Alpharetta’s Jackson Healthcare, a staffing and technology firm, announced last fall it is forming a new company to acquire community hospitals in Georgia’s rural areas and metro suburbs.
The new company, Jackson Hospital Affiliates (JHA), is hoping to use cash and expertise to appeal to hospitals that may be struggling or looking for a new management approach.
“But we would also look at private nonprofit hospitals, faith-based-operated hospitals and investor-owned hospitals,” says Gary Bell, president of JHA. “All of these hospitals, in these economic times, will be rationalizing their portfolios, and there may be some we’d be interested in.”
Bell expects more than a few Georgia hospitals will be interested in talking with him. “I did a survey using publicly available information,” for 2007, he says. “I looked at the 108 general acute care hospitals in the state. Of that 108, only 46 had positive financial operations after depreciation. That … is a very, very troubling statistic because without adequate earnings for operation the hospitals cannot buy the equipment and recruit their physicians and will not be able to weather the [economic] downturns. These hospitals are at risk.”
That risk will be even greater for some hospitals this summer. “Georgia hospitals have not received an increase in Medicaid payments in six years,” Bell says. “Costs continue to go up but they have not received an increase in reimbursements in six years.

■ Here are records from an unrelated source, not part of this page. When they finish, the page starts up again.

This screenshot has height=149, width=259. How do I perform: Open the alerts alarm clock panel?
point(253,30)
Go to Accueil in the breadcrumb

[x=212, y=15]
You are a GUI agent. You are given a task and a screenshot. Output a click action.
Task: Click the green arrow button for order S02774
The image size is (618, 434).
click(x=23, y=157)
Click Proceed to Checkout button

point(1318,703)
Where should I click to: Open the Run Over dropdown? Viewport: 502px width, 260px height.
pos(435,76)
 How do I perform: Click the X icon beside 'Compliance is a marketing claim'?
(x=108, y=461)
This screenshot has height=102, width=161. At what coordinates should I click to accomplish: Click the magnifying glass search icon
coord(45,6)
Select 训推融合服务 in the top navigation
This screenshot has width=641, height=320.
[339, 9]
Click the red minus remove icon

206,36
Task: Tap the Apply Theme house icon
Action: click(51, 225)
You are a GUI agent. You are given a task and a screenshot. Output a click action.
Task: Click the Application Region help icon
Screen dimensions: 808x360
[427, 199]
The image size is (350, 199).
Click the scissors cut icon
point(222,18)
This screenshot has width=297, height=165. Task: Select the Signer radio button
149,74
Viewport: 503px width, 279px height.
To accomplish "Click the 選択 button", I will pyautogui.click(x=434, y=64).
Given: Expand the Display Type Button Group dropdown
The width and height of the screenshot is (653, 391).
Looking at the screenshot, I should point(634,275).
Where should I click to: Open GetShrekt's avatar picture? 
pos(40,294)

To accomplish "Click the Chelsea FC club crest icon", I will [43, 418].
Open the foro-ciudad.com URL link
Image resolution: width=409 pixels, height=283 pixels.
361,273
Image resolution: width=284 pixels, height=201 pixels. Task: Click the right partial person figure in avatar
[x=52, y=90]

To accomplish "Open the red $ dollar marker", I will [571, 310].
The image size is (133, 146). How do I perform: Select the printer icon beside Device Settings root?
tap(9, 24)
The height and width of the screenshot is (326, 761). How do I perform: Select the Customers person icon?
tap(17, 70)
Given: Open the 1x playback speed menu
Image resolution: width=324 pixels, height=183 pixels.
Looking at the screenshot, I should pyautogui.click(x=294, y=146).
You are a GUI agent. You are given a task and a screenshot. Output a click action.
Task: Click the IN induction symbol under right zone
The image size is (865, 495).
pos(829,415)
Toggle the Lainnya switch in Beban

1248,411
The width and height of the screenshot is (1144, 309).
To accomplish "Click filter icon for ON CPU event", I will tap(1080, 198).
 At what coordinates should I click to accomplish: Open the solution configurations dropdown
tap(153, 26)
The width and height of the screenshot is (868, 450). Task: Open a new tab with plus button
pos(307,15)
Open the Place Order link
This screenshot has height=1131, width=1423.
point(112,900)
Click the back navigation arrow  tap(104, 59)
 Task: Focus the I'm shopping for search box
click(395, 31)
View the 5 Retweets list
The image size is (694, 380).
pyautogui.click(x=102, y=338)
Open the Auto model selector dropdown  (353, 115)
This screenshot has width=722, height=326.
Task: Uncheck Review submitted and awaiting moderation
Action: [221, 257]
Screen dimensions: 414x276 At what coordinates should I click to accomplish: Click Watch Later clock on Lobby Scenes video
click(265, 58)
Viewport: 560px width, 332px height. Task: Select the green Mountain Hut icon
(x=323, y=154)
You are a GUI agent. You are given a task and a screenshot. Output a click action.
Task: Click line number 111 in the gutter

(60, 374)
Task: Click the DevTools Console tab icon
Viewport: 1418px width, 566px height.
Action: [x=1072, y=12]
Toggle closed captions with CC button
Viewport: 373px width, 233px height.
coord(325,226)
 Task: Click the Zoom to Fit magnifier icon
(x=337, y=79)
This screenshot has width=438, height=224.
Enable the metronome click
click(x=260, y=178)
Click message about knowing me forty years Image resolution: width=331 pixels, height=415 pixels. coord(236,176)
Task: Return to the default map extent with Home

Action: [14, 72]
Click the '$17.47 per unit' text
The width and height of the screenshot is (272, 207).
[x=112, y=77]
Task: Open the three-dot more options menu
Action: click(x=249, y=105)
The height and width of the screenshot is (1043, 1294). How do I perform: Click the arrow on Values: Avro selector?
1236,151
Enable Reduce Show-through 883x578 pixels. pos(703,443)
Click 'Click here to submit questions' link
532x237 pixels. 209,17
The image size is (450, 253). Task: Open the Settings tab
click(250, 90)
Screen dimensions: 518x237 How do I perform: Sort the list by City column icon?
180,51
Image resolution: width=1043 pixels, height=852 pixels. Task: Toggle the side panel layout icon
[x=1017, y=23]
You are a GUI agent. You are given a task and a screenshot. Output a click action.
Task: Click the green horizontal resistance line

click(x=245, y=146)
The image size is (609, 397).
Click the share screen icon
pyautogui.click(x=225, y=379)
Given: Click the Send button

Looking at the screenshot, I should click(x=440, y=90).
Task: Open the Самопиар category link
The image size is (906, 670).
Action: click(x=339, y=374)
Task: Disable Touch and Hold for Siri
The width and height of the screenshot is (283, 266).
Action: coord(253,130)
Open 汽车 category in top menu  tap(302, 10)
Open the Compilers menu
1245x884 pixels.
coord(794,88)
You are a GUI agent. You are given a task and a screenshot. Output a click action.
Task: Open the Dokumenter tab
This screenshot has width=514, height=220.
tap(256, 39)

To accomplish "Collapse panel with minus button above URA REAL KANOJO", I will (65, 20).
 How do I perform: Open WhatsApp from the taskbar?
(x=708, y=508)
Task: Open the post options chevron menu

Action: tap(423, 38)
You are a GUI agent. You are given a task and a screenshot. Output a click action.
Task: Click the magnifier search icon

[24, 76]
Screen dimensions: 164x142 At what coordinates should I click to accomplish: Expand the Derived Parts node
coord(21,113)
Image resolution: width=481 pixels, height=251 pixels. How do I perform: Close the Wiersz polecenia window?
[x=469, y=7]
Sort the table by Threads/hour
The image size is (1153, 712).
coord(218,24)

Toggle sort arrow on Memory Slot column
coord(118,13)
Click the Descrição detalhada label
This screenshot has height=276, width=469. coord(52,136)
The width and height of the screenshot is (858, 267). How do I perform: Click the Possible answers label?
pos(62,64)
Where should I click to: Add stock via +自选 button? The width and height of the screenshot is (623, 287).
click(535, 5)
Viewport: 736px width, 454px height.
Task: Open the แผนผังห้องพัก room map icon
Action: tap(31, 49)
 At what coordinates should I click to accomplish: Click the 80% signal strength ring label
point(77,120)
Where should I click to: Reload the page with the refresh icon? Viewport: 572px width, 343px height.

“There’s a program called Disproportionate Share Payments in the Medicaid program where hospitals that treat large numbers of Medicaid patients have, in the past, received additional payments to offset their costs for taking care of the Medicaid population. As of July 2009 most Georgia hospitals will no longer be eligible based on the way the statute is written.”
According to Bell, hospital authorities and other owners who do not have taxing powers will not be able to receive the Medic-aid Disproportionate Share payments.
“We look at this as an opportunity roll up our sleeves and work with hospitals to try to offset that through physician recruitment and through capital infusion for hospitals that need it,” he says.